Boxing Brain Injuries Mean Head Shots Should Be Banned From Sport, Columnist Says


Boxing brain injuries frequently claim the lives of athletes in the sport — either in a literal sense or in the form of mental deterioration over time.

Unlike mixed martial arts, the old-school fight game is particularly dangerous due to the accumulation of blows that one sustains.

The thicker padding of the gloves allows fighters to absorb more trauma without realizing it.
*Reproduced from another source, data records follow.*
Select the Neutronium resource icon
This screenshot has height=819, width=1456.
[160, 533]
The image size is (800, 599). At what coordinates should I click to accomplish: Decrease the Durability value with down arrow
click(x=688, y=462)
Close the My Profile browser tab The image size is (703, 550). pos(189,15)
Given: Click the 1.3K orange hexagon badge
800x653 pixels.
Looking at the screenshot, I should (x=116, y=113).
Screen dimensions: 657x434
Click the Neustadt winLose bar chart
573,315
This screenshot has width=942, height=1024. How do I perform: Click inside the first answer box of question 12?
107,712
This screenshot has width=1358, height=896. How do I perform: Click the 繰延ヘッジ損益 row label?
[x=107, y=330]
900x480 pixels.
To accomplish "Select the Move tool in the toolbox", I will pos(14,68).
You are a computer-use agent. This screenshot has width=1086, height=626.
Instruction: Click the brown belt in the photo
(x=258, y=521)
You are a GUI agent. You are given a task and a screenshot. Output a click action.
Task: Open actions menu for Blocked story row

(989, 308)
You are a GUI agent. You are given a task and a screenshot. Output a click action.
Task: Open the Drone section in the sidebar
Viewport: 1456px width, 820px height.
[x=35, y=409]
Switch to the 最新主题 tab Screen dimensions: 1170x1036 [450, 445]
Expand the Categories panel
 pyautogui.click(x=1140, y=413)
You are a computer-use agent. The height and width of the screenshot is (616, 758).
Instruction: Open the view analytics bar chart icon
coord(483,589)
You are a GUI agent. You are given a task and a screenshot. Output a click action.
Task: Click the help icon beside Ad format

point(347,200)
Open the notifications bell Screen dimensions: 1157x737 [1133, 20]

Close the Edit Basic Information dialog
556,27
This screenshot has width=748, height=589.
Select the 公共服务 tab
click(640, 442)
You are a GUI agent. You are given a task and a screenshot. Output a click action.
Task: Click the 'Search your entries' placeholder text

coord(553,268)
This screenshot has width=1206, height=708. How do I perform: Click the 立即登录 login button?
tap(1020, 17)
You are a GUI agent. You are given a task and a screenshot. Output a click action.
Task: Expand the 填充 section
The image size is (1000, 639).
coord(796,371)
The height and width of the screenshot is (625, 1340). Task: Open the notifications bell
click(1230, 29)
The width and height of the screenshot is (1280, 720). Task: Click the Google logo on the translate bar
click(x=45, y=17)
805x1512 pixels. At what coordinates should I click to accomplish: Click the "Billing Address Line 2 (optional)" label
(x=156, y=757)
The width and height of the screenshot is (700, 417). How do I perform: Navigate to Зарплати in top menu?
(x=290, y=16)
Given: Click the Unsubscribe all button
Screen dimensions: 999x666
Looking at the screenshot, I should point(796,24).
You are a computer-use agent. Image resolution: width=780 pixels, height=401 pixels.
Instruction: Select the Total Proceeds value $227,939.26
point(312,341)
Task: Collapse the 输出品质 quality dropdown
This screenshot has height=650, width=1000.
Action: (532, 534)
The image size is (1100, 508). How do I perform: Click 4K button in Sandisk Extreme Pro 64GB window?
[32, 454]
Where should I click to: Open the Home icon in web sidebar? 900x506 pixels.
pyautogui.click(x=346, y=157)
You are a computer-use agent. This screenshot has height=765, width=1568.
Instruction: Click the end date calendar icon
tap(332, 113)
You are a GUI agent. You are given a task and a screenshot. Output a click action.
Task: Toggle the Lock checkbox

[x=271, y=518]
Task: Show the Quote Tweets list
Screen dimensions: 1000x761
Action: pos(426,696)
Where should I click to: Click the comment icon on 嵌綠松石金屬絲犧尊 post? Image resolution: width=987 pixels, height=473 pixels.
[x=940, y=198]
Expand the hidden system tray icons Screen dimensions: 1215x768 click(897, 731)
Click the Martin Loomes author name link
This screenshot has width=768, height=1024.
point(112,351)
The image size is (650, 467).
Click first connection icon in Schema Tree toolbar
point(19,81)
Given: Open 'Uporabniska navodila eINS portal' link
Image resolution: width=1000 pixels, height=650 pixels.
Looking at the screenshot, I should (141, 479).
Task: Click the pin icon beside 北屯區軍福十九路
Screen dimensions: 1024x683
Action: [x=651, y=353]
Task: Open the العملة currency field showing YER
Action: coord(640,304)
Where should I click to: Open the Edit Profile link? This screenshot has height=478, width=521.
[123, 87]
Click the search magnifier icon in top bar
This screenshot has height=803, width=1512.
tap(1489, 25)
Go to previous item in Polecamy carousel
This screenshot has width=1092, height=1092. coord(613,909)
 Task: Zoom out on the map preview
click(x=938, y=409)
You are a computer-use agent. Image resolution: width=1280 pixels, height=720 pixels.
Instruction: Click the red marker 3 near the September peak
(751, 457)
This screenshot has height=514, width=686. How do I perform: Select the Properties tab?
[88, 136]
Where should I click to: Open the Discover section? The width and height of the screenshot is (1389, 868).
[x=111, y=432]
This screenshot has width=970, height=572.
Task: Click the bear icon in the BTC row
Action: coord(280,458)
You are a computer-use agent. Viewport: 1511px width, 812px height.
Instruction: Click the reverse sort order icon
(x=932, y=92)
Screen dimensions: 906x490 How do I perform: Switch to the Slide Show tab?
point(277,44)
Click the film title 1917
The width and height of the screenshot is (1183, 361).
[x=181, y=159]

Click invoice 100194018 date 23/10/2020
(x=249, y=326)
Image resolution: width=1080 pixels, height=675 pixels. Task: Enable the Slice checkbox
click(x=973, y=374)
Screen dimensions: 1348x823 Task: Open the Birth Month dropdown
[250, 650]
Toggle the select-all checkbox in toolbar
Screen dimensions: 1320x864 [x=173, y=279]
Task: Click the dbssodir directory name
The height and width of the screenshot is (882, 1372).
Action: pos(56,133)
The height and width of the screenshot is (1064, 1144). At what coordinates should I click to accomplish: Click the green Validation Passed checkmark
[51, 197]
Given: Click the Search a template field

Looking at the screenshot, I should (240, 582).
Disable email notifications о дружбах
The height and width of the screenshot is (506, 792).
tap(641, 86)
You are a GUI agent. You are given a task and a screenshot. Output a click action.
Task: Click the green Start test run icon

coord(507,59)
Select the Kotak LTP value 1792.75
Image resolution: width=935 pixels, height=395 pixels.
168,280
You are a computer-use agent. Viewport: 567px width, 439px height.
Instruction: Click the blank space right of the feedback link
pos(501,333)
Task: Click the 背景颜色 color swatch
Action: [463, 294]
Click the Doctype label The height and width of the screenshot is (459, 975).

Over the course of a fight, the skull trauma is dangerous enough, but over the course of a career, it can be transformative.

Now a columnist for Newsweek (and the current Labour M.P.) has suggested that it’s time for “the sweet science” to ban head blows altogether.

Paul Flynn writes in his March 30 op-ed — triggered by the disturbing boxing brain injuries sustained by Nick Blackwell in his contest with Chris Eubank, Jr. — that it’s time to seriously look at a ban on head shots.

Image via Chris Eubank, Jr., Facebook
Image via Chris Eubank, Jr., Facebook

He even proposed as much to Parliament in a 1998 bill.

“The Queensberry rules prohibited blows below the waist,” Flynn explains. “Armed with our present knowledge that boxers are as vulnerable to blows above the neck as they are to blows below the waist, I proposed a parliamentary bill to ban blows to the head as a sensible first-step reform.”

Flynn called his bill, which ultimately failed, an attempt to “probe the mood of the U.K. parliament and the country towards this issue.”

Flynn believes that you can ban head shots in an effort to guard against boxing brain injuries and still retain the excitement and integrity of the sport.

He claims to have boxed in his younger days “and for many years reveled in the skills of the sport.” Now, however, he views it as “a degrading spectacle of gratuitous violence.”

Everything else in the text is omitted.